What needs to be done: Rewrite the data as a numbered list, from the line that contains "Click the select-all corner triangle" through the line that contains "tap(20, 13)", both lines included. Omit blank lines and leave the pictures out of the answer.

Records to use:
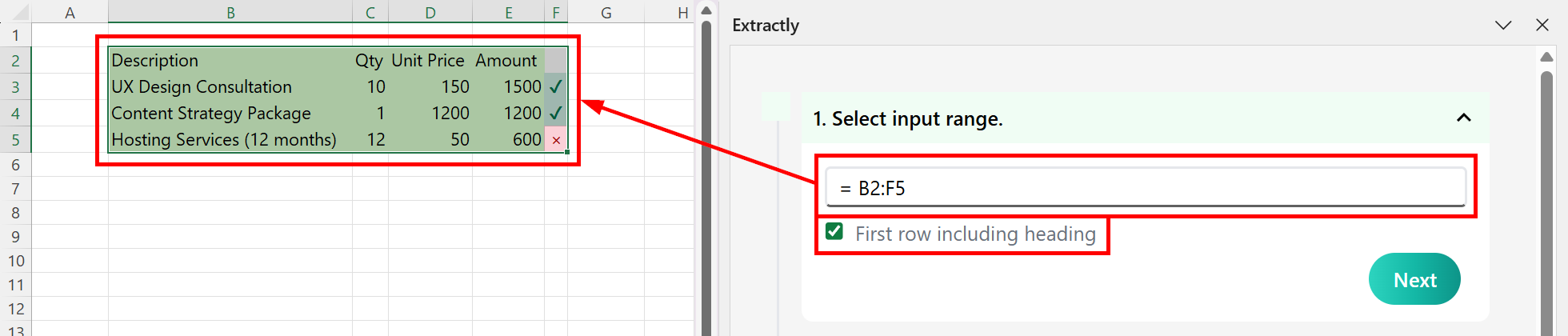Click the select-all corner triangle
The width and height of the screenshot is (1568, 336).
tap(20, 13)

...

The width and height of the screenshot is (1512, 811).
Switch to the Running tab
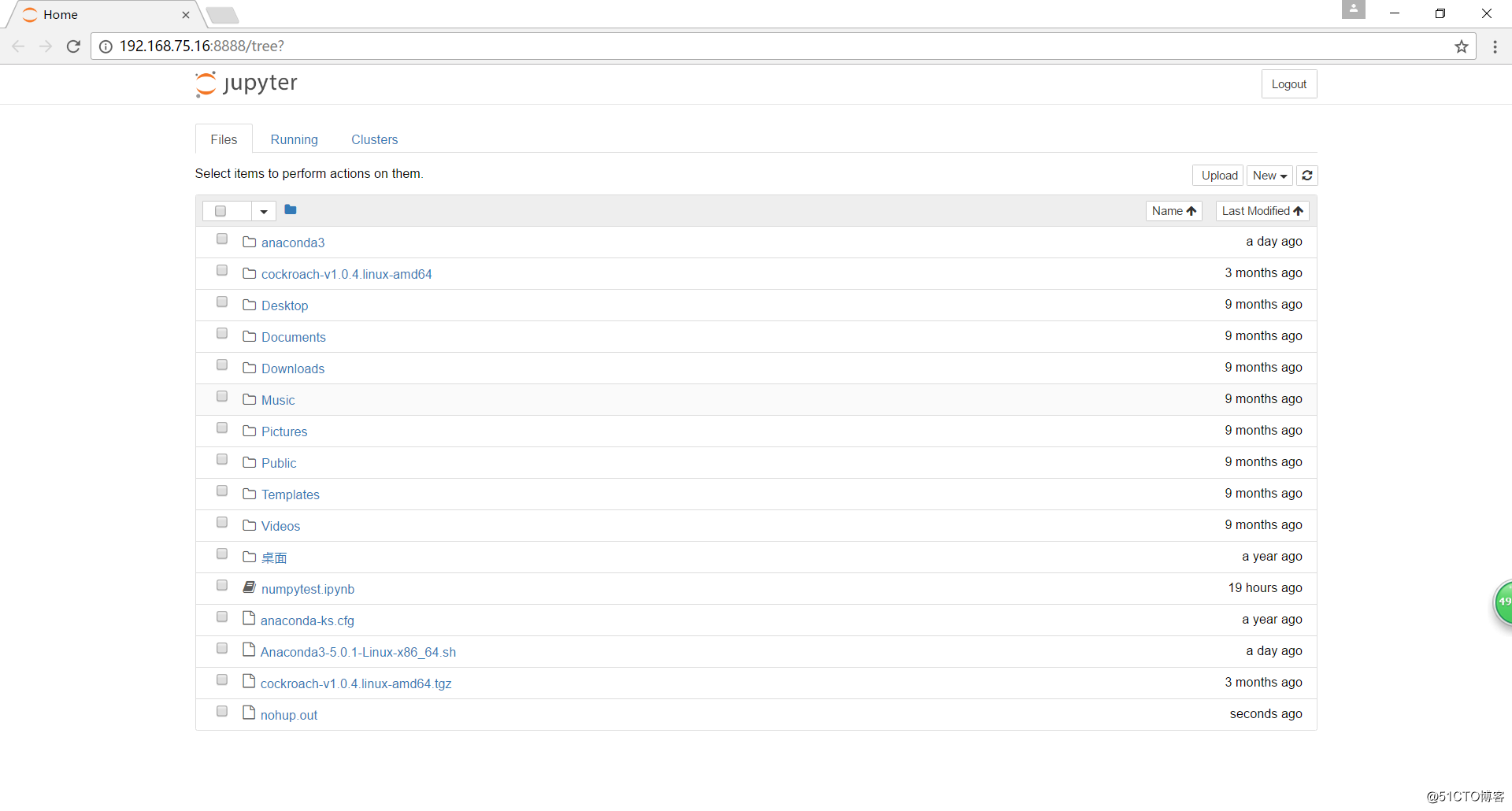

* * *

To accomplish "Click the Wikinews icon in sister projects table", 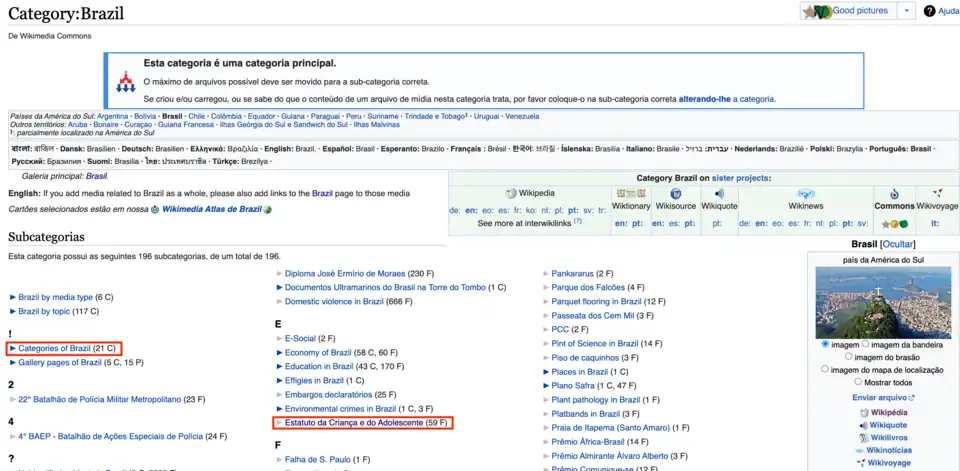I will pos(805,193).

Solution:
1. Click the select-all corner triangle
2. The width and height of the screenshot is (1568, 336).
3. tap(20, 13)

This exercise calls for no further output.